* ASSIGNMENT *
Among the entries below, only the lines starting at the one with "[Le Capitaine D'a Bord on Twitter] (70, 2283)" and ending at the one with "Up to 50% off sale items (61, 857)", both included, are to be printed exactly.

Stored data entries
== Segment start ==
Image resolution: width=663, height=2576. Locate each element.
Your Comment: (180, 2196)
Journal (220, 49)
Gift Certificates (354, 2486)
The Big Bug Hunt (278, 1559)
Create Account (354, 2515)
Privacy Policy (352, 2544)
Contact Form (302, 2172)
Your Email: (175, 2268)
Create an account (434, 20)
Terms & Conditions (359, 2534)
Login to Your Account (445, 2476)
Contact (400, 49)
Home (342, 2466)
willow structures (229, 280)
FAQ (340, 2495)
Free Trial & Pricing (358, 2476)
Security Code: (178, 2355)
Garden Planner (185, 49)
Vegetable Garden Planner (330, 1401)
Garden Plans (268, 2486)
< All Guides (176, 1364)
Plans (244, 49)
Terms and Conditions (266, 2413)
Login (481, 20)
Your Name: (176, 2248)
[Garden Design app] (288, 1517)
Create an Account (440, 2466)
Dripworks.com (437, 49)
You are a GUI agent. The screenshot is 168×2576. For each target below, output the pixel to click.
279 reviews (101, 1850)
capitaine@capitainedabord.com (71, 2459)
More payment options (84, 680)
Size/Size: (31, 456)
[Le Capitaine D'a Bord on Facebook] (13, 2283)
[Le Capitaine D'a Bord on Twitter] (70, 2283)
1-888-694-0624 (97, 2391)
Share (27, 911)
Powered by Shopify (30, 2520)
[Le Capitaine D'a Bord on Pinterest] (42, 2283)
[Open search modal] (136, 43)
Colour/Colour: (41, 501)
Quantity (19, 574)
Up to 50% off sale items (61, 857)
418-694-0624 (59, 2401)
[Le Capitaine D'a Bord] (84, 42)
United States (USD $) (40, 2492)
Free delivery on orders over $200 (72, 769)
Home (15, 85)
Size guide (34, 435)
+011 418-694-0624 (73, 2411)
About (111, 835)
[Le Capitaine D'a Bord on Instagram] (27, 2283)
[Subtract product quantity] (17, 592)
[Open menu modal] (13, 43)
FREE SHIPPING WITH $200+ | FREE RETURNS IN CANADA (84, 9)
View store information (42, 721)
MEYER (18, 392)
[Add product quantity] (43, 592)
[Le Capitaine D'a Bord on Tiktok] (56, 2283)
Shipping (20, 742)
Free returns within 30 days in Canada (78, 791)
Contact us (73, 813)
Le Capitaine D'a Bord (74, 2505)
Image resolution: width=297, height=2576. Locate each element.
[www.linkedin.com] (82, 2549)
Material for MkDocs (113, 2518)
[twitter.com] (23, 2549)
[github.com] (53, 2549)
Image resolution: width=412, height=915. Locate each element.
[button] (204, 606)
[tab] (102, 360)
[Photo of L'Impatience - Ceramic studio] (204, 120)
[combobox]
== Segment end ==
* OUTPUT OF THE EXERCISE *
[Le Capitaine D'a Bord on Twitter] (70, 2283)
1-888-694-0624 (97, 2391)
Share (27, 911)
Powered by Shopify (30, 2520)
[Le Capitaine D'a Bord on Pinterest] (42, 2283)
[Open search modal] (136, 43)
Colour/Colour: (41, 501)
Quantity (19, 574)
Up to 50% off sale items (61, 857)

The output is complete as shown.